Abstract
A novel co-segregating splice site variant in the Dynactin-1 (DCTN1) gene was discovered by Next Generation Sequencing (NGS) in a family with a history of bipolar disorder (BD) and major depressive diagnosis (MDD). Psychiatric illness in this family follows an autosomal dominant pattern. DCTN1 codes for the largest dynactin subunit, namely p150Glued. This protein plays an essential role in retrograde axonal transport and in neuronal autophagy. Neuronal autophagy deficits are implied in BD as prophylactic medications, as well as most antipsychotics and antidepressants, have been shown to enhance it. A GT→TT transversion in the DCTN1 gene, uncovered in the present work, is predicted to disrupt the invariant canonical splice donor site IVS22+1G>T and result in intron retention and a premature termination codon (PTC). Thus, this splice site variant is predicted to trigger RNA nonsense-mediated decay (NMD) and/or result in a C-terminal truncated p150Glued protein (ct-p150Glued), thereby negatively impacting retrograde axonal transport and neuronal autophagy. This variant is analogous to the dominant-negative GLUED Gl1 mutation in Drosophila. The newly identified variant may reflect an autosomal dominant cause of psychiatric pathology in this affected family.
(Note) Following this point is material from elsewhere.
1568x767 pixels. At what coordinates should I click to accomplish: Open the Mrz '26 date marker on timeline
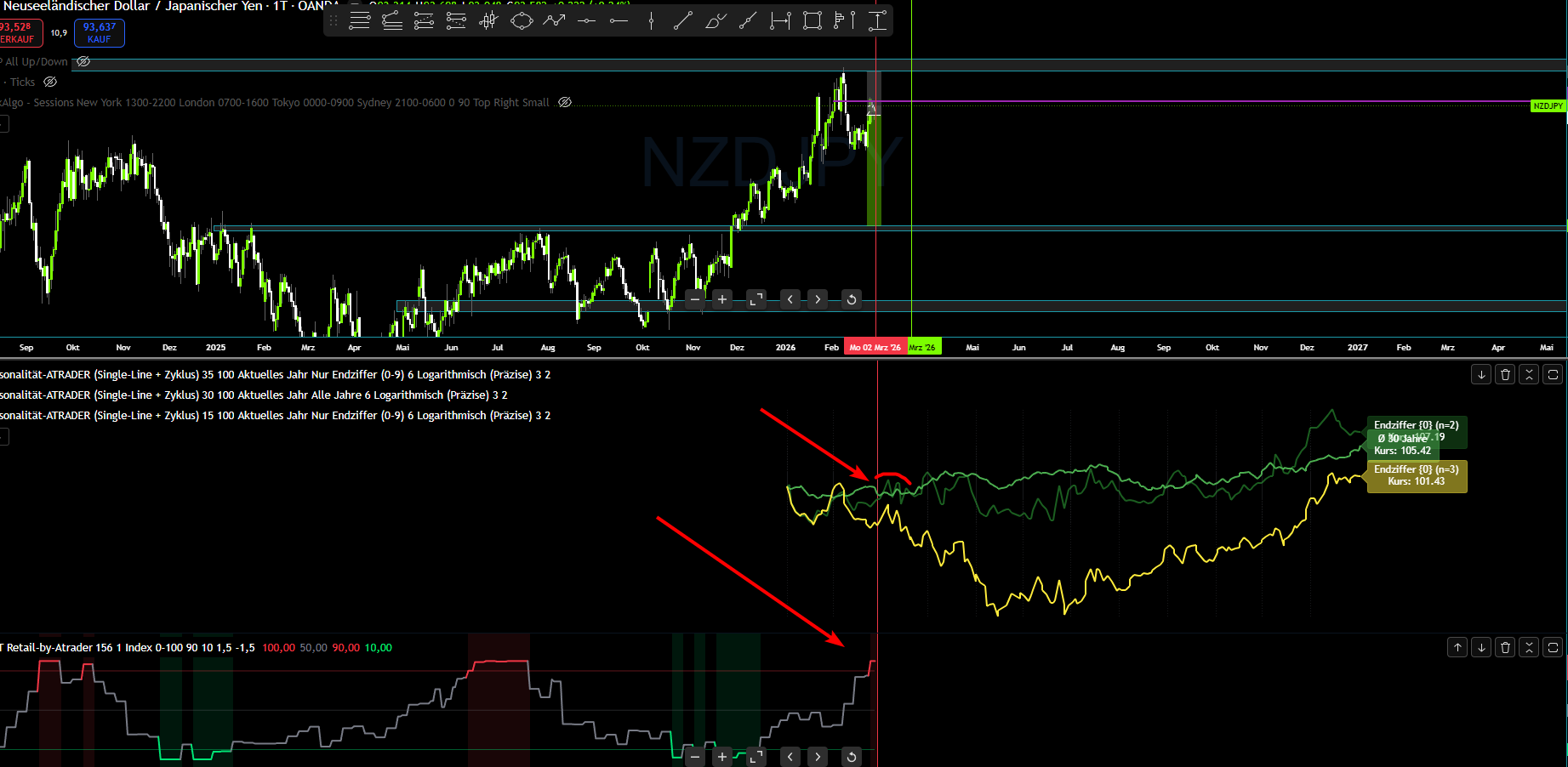(x=924, y=347)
Factors that affect alternative splicing of the DCTN1 gene, leading to NMD and/or ct-p150Glued, may be of fundamental importance in contributing to our understanding of the etiology of BD as well as MDD.
- Abbreviations
- AD
- Alzheimer disease
- aPKC
- atypical PKC
- BDI
- bipolar disorder I
- BDII
- bipolar disorder II
- BDIII
- bipolar disorder III or cyclothymic disorder
- ct-p150Glued
- C-terminal truncated p150Glued protein
- DCTN1
- dynactin-1
- IP3
- myo-inositol-1,4,5-trisphosphate
- MDD
- major depressive diagnosis
- MND
- motor neuron disease
- NMD
- RNA nonsense-mediated decay
- NGS
- next generation sequencing
- PD
- Parkinson disease
- PKC
- protein kinase C
- PS
- Perry syndrome
- PTC
- premature termination codon
- RC
- related control
- WES
- whole exome sequencing
- WGS
- whole genome sequencing.